Gifts and donations have decreased year-on-year, which is very much not a good thing. We actually want our giving to remain stable or increase annually, so we’ve not done a good enough job of being generous, something to change for the better this year. To be fair on ourselves, it doesn’t include giving that’s not really accounted for, such as Mrs. R2A’s family living in the Philippines house at heavily discounted rent. Though we own that house freehold, we increased the mortgage on our house in NZ to buy it, so we’re kinda paying a mortgage on it, which is much more than the rent we’re getting. But ultimately it’s hardly like we’re gonna lose money on it. So it’s kinda giving, kinda not.
Entertainment spending has been surprisingly consistent, despite the sporadic nature of going to the cinema, or signing up to and cancelling subscription services.
We’ve also managed to reduce our grocery spend a little bit each year.
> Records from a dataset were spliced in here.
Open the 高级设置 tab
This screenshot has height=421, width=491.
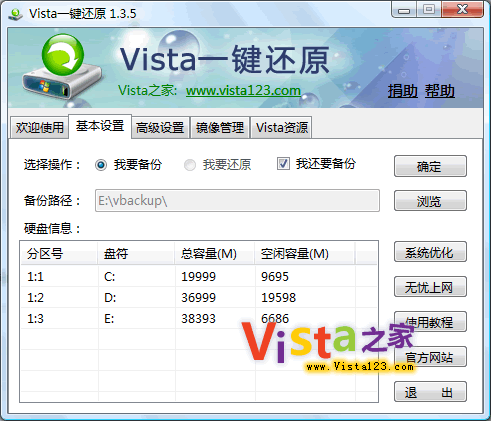(160, 127)
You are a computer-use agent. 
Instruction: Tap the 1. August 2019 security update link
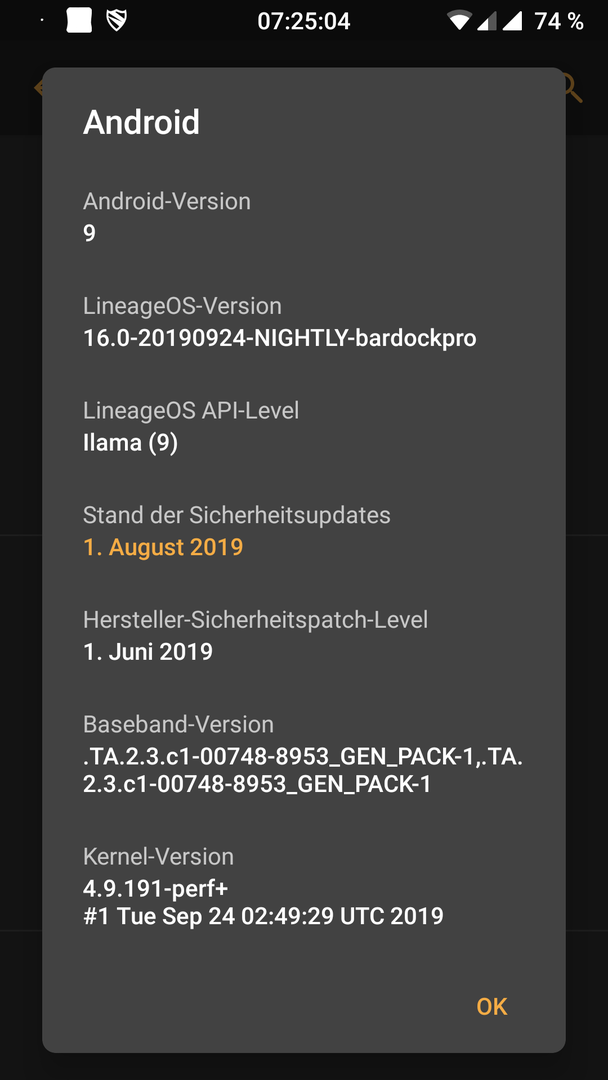point(163,547)
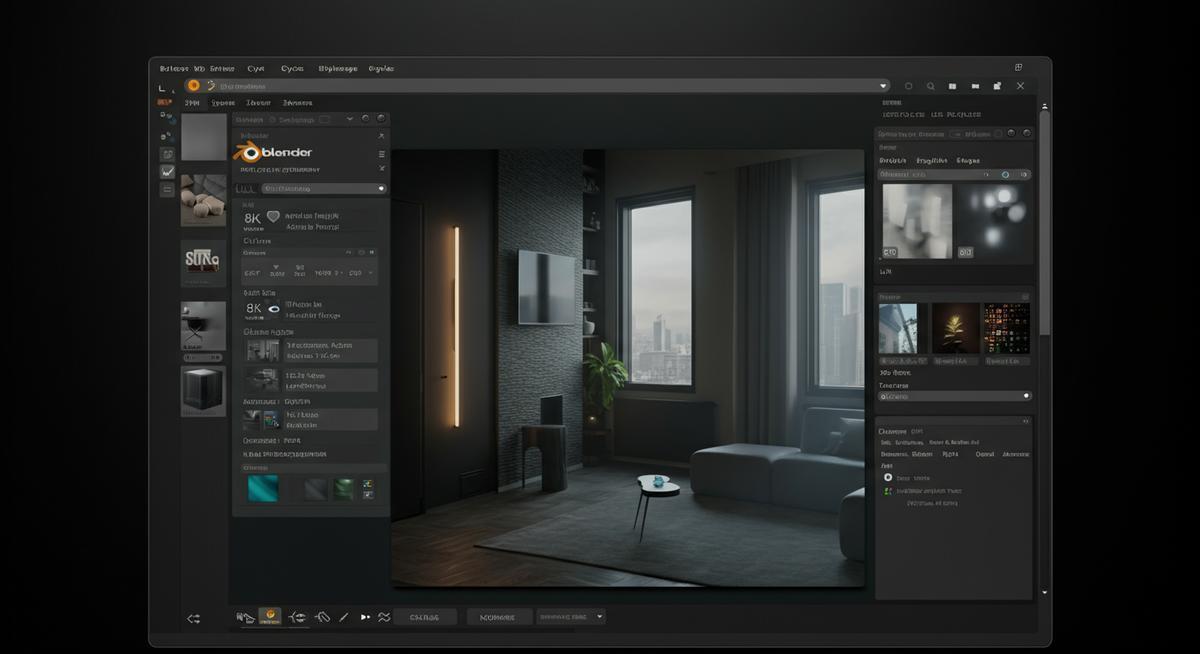The width and height of the screenshot is (1200, 654).
Task: Click the orange Blender icon in address bar
Action: [194, 86]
Some of this has been due to becoming more sustainable and substituting disposables for reusables – I can’t remember the last time we bought a box of tissues or a pack of paper towels! Some of it is just trying to eat less, because I’m not exactly losing weight right now (but really should be).
Home Expenses is a very odd category that a lot of random things fall into. Need a new cheese slicer? Home Expenses. Hiring an arborist to grind a massive stump? Home Expenses. Builder coming to insulate a wall? Home Expenses. That last one happened in 2019 but was mostly paid for in 2020, so already our home expenses for the year are set to surpass last year by a decent margin.
We’ve managed to reduce insurance consistently by raising our excesses as we have more investments in reserve to draw on if something unexpected happens. We’ve also gradually reduced my life insurance cover as we pay off the mortgage, among other things.
Most of the reduction in utilities costs has been phone plans and electricity. Mrs. R2A is now on a $10 per month prepay plan instead of a $30 per month post-paid plan. That’s one of the perks of someone who doesn’t use much data 🙂 And we’ve tried to use our dryer less and open windows instead of switching on the air conditioning, stuff like that to reduce our power bill.
Transport is largely a fixed cost for us. I do the same commute so spend roughly the same on petrol each year. Same for WoF and registration etc. So I’m not sure why 2018 was so much cheaper than the years either side. Possibly we spent less on servicing and maintenance that year.
There are some expenses I haven’t included as they’re not things you can really be frugal about to the same extent, e.g. mortgage, council rates etc. So I don’t bother measuring them. But as you can see from the expenses I have measured, over a period of two years we’ve reduced our annual expenses by over $7000!
Hopefully that’s an inspiration to start tracking your expenses if you don’t already. You don’t necessarily have to do it forever. Just until you form new habits and are confident that you’ve optimised. After that point it’s more about checking in once in a while to make sure you’re not succumbing to lifestyle creep. At least not accidentally. If you make a deliberate decision to spend more on something, fully aware of the consequences and having weighed up the value, you shouldn’t feel guilty about it!
How about you guys? Got any tips for being deliberate about spending?